Cinquième mandat de Bouteflika: les coups se multiplient contre Ahmed Ouyahia (VIDÉO)

Photomontage : Ahmed Ouyahia et Abdelaziz Bouteflika
Photomontage : Ahmed Ouyahia et Abdelaziz Bouteflika

Les coups se multiplient contre Ahmed Ouyahia à l’approche de l’élection présidentielle de 2019 marquée par un éventuel cinquième mandat de Abdelaziz Bouteflika. Le premier ministre et secrétaire général du parti au pouvoir, le Rassemblement Nationale Démocratique (RND), se trouve dans l’œil du cyclone.

Ahmed Ouyahia directement ciblé

En effet, après les attaques de son ministre de la justice, garde des sceaux, Tayeb Louh très proche du chef de l’Etat Abdelaziz Bouteflika, confirmées dans un communiqué où il dément avoir demandé des excuses auprès du premier ministre Ahmed Ouyahia. Ce dernier est visé par une vidéo qui fait le buzz sur les réseaux sociaux montrant des députés du RND se comportant indignement en plein débat sur le projet de la loi de finances 2019.

La vidéo en question montre les députés du groupe parlementaire du RND, dont le porte parole du parti, Seddik Chihab, entrain de s’amuser, jouer au téléphone et tchatcher alors que d’autres collègues débattent le projet de la loi de finances 2019.

C’est la deuxième polémique visant Ahmed Ouyahia en l’espace de deux semaines après celle liée au discours du premier ministre à l’occasion du centième anniversaire  de l’armistice. Dans lequel, il a qualifié la révolution algérienne de «guerre» et les martyrs de «morts».

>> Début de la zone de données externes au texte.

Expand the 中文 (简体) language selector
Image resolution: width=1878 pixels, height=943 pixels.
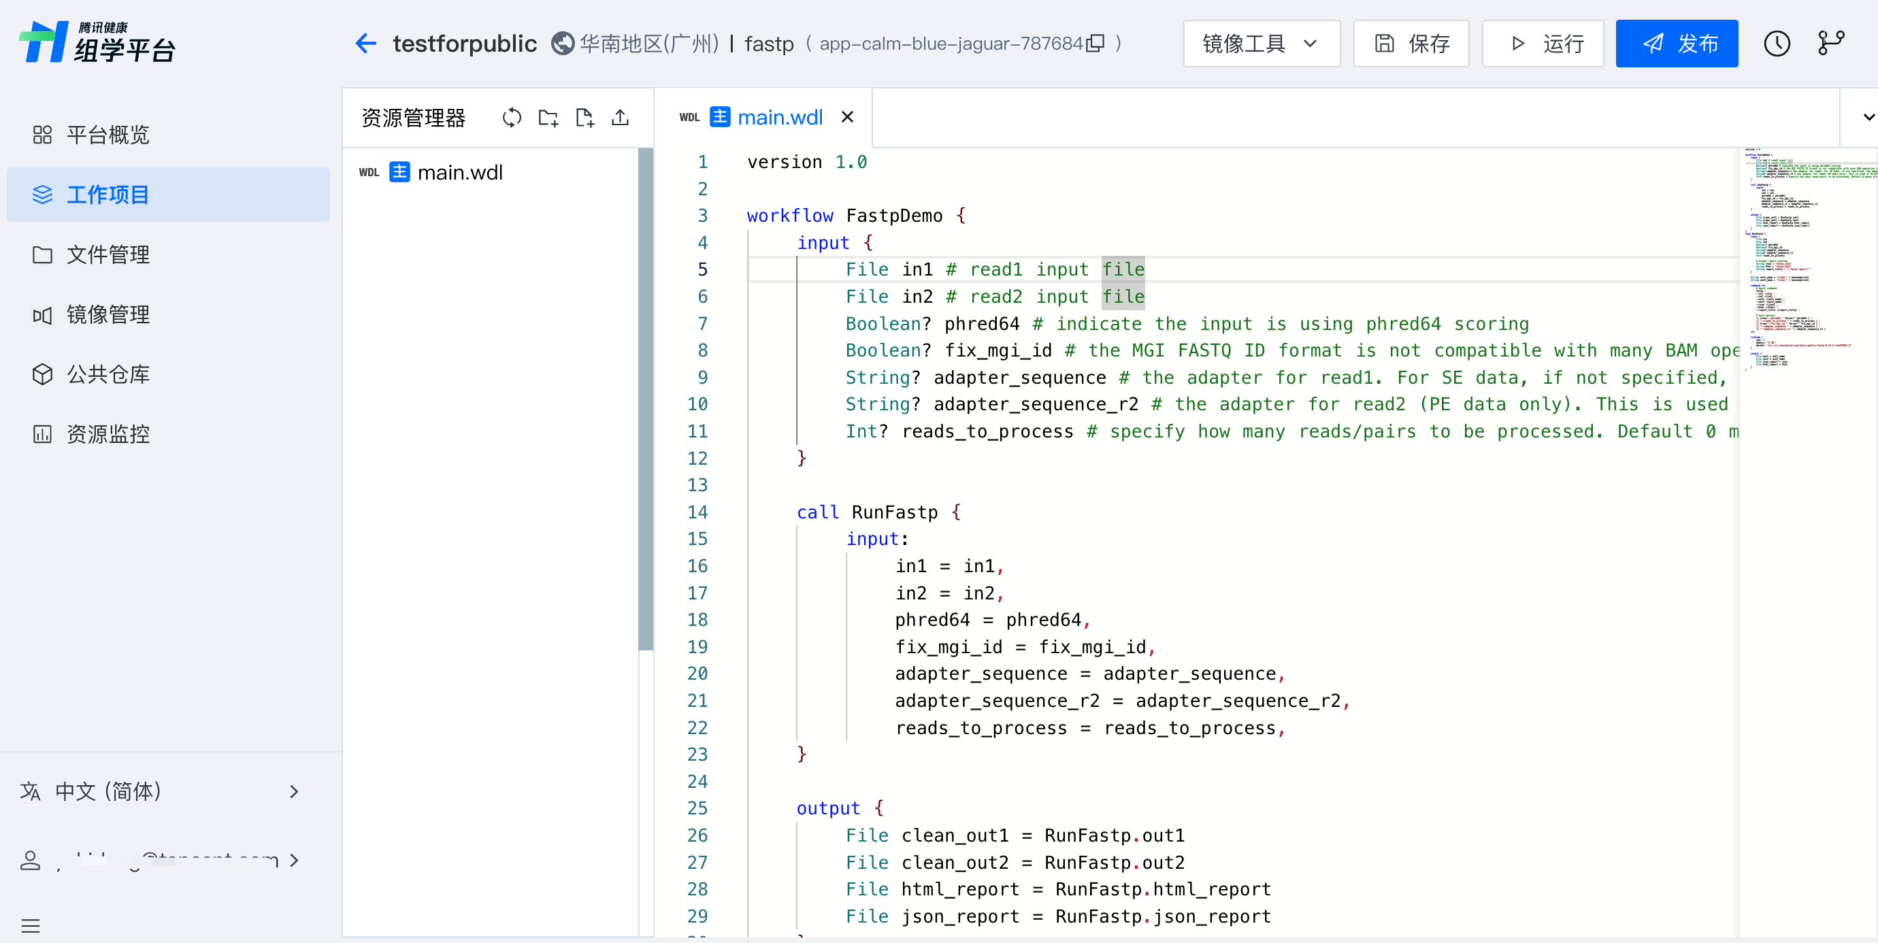point(160,791)
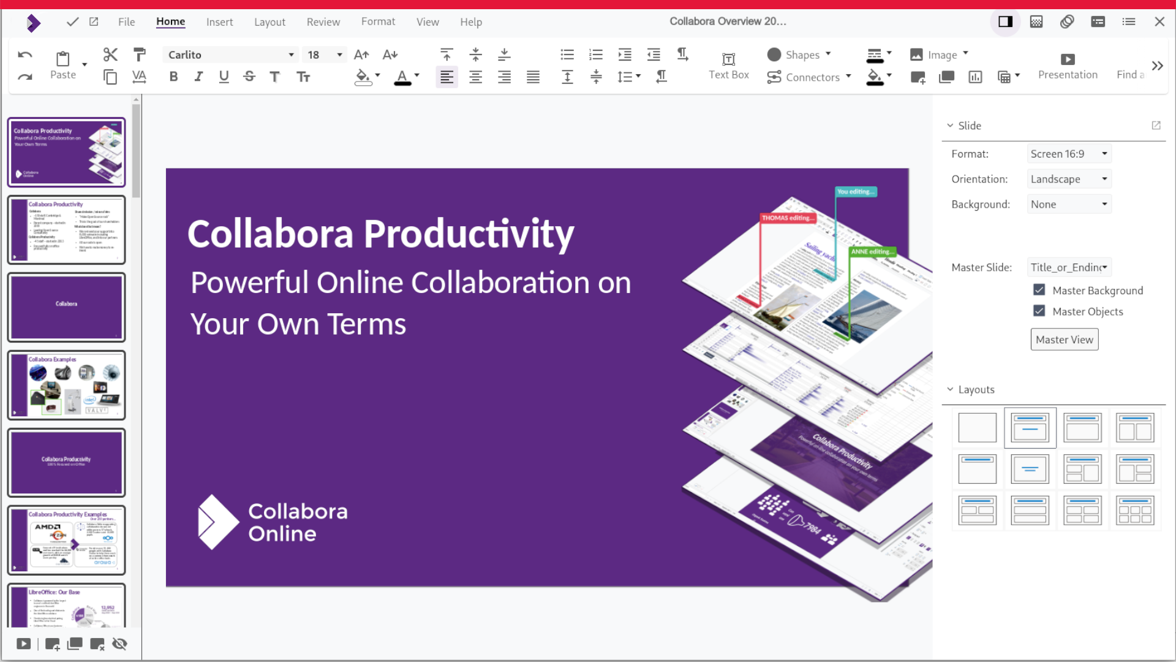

Arbitrage de Abdelaziz Bouteflika ?

La démission de Djamel Ould Abbes sous pression de la présidence à peine 48 heures après ses déclarations en soutien à Ahmed Ouyahia, laisse penser que l’arbitrage de Abdelaziz Bouteflika entre le premier ministre et son subordonné Tayeb Louh est en faveur de ce dernier.

Pour rappel, Tayeb Louh s’en est pris à son chef hiérarchique Ahmed Ouyahia, sans aller jusqu’à citer son nom, lors d’un meeting animé à Oran. Le ministre de la justice a tenu pour responsable Ahmed Ouyahia d’une injustice dont ont été victimes les cadres de l’État dans les années 1990.

Après des articles de presse parlant d’excuses formulées par Tayeb Louh à Ahmed Ouyahia, le ministre de la Justice a tenu à démentir «une manipulation et une désinformation» dans un communiqué. Tayeb Louh a assumé et confirmé ses attaques contre le premier ministre.